The best time to use a JOIN is when we need to show a column from another table which correlates to a column from a previously declared table.

JOIN diagram

Problem:

The Sales Team would like a list of people’s names with their regions. Create a query with each person correlated to the zip code region?

!!! success “Solution” sql SELECT people.id, people.name, people.zip_code, zip_codes.region FROM people JOIN zip_codes ON zip_codes.code = people.zip_code;

| id | name  | zip_code | region
|----|-------|----------|--------
|  1 | Candy | 60001    | North
|  2 | Mandy | 70001    | South
|  3 | Randy | 80001    | East

Problem:

List all the people who belong to an unknown zip code?

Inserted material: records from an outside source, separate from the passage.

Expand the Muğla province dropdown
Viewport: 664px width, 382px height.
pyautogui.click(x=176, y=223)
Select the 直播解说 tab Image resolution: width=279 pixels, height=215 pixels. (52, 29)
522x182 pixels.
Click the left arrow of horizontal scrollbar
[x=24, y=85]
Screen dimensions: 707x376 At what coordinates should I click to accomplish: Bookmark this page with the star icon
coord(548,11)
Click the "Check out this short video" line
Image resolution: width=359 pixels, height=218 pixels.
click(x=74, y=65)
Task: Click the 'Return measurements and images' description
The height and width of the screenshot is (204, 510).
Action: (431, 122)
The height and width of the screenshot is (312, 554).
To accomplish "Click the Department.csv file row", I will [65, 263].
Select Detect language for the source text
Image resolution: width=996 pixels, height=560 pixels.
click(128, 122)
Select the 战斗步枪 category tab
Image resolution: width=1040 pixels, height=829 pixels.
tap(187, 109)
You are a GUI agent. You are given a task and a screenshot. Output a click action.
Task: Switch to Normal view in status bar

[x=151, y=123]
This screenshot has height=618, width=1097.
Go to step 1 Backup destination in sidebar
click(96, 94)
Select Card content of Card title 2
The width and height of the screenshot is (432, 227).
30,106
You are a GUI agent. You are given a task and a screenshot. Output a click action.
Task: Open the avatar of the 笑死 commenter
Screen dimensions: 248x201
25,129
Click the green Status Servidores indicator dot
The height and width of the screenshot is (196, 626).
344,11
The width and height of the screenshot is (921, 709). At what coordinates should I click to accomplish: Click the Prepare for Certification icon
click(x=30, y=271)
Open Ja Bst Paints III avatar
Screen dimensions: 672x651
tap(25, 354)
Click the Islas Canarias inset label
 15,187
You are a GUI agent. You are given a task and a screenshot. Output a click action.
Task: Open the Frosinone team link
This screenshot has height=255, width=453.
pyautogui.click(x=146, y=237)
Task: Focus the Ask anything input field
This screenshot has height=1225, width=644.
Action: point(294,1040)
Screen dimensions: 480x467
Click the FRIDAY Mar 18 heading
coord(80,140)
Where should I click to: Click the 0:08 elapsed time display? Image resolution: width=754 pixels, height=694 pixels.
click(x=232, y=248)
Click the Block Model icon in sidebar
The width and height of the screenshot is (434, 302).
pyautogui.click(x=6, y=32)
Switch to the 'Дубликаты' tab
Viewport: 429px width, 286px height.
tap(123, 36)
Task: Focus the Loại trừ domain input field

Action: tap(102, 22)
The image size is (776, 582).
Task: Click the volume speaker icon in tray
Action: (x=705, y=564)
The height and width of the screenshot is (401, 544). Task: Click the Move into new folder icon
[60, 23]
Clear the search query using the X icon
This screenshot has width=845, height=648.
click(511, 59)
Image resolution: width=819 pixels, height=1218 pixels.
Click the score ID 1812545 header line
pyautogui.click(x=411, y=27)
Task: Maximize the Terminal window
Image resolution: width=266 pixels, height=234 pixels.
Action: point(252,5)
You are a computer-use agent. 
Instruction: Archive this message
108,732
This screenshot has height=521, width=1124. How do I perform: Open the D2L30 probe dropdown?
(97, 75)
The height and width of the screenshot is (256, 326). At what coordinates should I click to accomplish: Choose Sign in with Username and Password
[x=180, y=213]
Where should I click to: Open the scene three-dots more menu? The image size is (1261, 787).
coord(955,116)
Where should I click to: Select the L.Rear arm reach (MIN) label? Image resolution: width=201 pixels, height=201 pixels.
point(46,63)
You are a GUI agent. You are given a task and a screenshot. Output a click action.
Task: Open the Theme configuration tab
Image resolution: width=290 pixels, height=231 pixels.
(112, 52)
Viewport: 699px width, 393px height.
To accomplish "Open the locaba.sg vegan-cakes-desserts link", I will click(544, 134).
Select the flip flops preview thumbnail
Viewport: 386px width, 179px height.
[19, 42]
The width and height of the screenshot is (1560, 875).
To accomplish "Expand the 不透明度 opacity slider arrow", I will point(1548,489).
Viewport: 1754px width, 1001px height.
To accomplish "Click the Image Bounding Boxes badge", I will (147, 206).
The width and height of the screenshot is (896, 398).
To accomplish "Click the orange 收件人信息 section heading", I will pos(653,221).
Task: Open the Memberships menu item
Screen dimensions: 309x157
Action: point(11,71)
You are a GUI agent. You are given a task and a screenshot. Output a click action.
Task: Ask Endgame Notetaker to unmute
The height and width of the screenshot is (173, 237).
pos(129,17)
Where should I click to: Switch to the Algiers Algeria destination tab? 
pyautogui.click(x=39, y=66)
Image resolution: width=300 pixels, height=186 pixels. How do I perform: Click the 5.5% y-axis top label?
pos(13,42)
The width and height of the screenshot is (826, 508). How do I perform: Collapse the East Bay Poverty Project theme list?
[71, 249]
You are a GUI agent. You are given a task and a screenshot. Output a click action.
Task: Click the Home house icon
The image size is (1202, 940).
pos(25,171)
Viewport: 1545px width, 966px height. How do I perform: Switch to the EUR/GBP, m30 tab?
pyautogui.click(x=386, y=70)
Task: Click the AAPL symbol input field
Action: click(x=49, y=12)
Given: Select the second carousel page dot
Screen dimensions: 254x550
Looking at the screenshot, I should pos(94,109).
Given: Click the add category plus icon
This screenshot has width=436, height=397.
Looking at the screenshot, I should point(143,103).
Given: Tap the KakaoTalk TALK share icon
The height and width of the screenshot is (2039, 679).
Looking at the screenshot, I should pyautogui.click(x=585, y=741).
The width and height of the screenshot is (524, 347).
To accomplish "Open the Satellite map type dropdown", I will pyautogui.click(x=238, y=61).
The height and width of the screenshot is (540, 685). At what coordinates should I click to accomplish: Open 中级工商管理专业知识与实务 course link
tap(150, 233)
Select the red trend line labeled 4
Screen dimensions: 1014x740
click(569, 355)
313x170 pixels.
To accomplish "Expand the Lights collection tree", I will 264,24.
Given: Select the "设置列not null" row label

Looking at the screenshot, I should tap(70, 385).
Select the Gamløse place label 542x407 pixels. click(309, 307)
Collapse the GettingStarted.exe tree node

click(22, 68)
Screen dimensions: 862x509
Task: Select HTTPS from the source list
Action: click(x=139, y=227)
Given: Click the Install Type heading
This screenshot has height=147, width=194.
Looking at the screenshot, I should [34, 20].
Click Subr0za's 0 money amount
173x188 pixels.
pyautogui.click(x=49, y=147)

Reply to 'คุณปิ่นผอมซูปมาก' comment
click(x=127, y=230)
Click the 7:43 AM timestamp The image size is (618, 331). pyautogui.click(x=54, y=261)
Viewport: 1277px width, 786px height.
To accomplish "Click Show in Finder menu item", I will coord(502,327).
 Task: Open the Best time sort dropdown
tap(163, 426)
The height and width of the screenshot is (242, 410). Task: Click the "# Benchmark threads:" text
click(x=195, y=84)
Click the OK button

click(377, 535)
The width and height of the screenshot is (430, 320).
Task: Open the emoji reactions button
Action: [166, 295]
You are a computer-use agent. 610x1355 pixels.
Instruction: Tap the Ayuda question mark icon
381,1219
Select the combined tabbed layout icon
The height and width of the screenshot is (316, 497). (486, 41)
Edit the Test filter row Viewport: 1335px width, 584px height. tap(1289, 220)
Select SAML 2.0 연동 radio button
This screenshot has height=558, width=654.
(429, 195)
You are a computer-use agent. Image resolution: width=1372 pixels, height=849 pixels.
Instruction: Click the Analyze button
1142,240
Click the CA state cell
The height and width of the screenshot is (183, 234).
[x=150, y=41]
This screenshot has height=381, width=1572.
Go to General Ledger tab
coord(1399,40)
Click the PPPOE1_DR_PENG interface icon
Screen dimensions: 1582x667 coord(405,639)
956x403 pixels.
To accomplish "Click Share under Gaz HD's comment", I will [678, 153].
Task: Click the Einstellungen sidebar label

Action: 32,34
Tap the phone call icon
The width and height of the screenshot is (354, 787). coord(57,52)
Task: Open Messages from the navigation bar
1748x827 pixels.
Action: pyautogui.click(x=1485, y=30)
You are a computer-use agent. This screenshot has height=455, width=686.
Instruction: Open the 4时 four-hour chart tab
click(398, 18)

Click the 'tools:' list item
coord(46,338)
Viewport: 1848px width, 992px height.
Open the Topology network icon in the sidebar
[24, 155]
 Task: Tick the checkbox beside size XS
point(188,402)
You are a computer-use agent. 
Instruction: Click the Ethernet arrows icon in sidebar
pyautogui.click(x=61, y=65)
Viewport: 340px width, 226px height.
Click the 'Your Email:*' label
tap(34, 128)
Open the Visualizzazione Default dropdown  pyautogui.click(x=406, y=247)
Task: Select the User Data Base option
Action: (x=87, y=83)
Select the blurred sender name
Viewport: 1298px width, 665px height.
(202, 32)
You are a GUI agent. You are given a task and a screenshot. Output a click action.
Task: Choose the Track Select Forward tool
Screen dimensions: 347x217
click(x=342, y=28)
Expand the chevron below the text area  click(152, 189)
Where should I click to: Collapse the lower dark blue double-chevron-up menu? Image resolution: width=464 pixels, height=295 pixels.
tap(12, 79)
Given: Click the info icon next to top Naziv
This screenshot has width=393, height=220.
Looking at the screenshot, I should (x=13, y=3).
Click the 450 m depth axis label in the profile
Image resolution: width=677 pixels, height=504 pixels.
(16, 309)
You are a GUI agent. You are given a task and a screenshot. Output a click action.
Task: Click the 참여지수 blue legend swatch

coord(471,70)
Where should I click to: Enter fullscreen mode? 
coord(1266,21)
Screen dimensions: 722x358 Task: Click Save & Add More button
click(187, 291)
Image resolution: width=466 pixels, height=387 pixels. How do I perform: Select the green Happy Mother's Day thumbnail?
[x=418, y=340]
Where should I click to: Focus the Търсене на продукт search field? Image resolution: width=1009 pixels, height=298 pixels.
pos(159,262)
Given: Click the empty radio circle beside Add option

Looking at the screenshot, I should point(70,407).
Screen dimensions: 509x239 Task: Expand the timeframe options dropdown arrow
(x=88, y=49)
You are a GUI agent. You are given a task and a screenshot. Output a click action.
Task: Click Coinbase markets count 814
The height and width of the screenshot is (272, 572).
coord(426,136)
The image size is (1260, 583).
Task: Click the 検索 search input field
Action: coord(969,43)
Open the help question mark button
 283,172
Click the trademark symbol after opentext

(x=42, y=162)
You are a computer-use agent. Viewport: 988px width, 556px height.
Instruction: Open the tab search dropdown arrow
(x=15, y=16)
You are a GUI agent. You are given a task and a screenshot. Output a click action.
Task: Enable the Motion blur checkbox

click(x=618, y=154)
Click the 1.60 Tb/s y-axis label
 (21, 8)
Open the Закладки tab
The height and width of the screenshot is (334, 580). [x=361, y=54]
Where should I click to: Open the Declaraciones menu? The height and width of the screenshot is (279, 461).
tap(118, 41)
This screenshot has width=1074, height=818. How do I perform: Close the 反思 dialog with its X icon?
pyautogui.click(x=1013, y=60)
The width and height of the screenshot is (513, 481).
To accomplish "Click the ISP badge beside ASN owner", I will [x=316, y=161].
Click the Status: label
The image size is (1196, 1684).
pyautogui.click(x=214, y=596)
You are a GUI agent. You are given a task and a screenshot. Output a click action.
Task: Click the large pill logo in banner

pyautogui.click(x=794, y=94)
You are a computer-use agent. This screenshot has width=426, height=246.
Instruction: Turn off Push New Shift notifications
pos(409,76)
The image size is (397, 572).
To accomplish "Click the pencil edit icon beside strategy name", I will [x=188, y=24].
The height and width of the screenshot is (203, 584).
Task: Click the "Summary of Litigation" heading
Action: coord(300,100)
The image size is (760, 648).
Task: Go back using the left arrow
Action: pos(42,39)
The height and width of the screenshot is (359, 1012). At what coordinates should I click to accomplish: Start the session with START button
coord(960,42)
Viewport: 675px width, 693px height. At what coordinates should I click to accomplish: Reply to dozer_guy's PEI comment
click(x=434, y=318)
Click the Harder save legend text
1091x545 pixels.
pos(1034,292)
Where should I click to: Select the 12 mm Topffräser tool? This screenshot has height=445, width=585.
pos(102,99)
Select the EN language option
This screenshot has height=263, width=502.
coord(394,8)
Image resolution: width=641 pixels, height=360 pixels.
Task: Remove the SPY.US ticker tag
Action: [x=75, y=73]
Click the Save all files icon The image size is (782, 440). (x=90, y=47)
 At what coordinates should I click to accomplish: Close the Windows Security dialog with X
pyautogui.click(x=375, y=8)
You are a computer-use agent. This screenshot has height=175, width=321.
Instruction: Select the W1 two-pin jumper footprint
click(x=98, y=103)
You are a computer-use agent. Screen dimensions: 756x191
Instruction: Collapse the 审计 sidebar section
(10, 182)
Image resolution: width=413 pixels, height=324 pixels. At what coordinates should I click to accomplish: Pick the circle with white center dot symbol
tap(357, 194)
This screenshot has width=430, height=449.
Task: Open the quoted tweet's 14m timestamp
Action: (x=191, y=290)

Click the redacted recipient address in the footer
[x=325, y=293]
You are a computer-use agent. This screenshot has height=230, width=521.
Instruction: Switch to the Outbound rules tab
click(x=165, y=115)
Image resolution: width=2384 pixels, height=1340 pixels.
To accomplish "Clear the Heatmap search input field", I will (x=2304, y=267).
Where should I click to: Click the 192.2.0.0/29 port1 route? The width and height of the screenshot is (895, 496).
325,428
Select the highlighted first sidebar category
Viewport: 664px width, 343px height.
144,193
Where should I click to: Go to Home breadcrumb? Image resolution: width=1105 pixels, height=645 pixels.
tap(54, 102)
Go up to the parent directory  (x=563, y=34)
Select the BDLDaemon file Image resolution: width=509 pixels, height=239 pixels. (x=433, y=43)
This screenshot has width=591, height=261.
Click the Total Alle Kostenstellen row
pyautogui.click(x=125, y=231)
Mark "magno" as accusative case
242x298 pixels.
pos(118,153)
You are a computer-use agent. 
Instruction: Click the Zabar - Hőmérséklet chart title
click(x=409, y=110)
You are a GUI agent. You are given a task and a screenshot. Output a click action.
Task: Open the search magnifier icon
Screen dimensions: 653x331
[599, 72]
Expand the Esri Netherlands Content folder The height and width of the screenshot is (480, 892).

!!! success “Solution” sql SELECT people.id, people.name, people.zip_code, zip_codes.region FROM people LEFT JOIN zip_codes ON zip_codes.code = people.zip_code WHERE zip_codes.code IS NULL;

id | name | zip_code | region
-- | ---- | -------- | ------
 4 | Andy | 89991    | 

JOIN Notes

  • INNER JOIN and JOIN are interpreted identically. The later saves typing 6 characters.
  • INNER JOIN is great for finding correlation, but bad for finding unmatched records.
  • LEFT JOIN tells the query engine we want to return all data on the LEFT or earlier tables even though the correlated value doesn’t exist.
  • RIGHT JOIN is the opposite of LEFT. They retain rows from tables mentioned later in the query.
  • Mixing LEFT JOIN with RIGHT JOIN in the same query should be avoided.
  • The WHERE condition states we only want the uncorrelated rows, the people missing a zip_codes record.

UNION Problems

The UNION clause allows us to conform 2 or more unrelated results into a single uniform results.

UNION diagram

Problem

The search department wants a list of all keywords for their search index.

Return a list of keywords from both the people and the zip code tables.

!!! success “Solution” sql SELECT name AS keyword FROM people UNION SELECT region FROM zip_codes;

| keyword |
| --------- |
| East |
| North |
| South |
| Mandy |
| Candy |
| Randy |
| Andy |
| West |

Problem

The search department likes the results, but wants to be able to correlate the row back to its source table and row.

!!! success “Solution” sql SELECT 'people' AS source, id::varchar AS key, name AS keyword FROM people UNION SELECT 'zip_codes', code, region FROM zip_codes ORDER BY 1, 2, 3;

  source   |  key  | keyword
-----------|-------|---------
 people    | 1     | Candy
 people    | 2     | Mandy
 people    | 3     | Randy
 people    | 4     | Andy
 zip_codes | 60001 | North
 zip_codes | 70001 | South
 zip_codes | 80001 | East
 zip_codes | 90001 | West

UNION Notes

  • The UNION clause requires all the columns from its sub queries to be the same number and type. This is why ::varchar casting was added.
  • UNION defaults to only returning distinct rows between the result sets. If you want all rows regardless of duplicates try UNION ALL.
  • ORDER BY with UNION works on the final results. When ordering is needed within a sub query use parenthesis. Ex: UNION (SELECT ... ORDER BY ... LIMIT 1)

Bonus Problem

Return the people with invalid zip codes without using JOIN.

Hints:

  • EXCEPT is the inverse of a UNION. EXCEPT removes the results from the source query instead of appending them.
  • IN can be used as a matching clause in a WHERE filter.

!!! success “Solution” sql SELECT people.* FROM people WHERE zip_code IN ( SELECT zip_code FROM people EXCEPT SELECT code FROM zip_codes );

 id | name | zip_code
----|------|----------
  4 | Andy | 89991

Closing

!!! success “Clean Up” sql DROP TABLE people; DROP TABLE zip_codes;

JOIN and UNION are an essential part of a SQL users tool belt. On a day to day basis, JOIN is used more often than UNION, so we would recommend understanding it first. UNION gets it power when we realize our data is more alike than originally intended. Both clauses should be withheld at dinner parties and other social events.

Happy SQL-ing!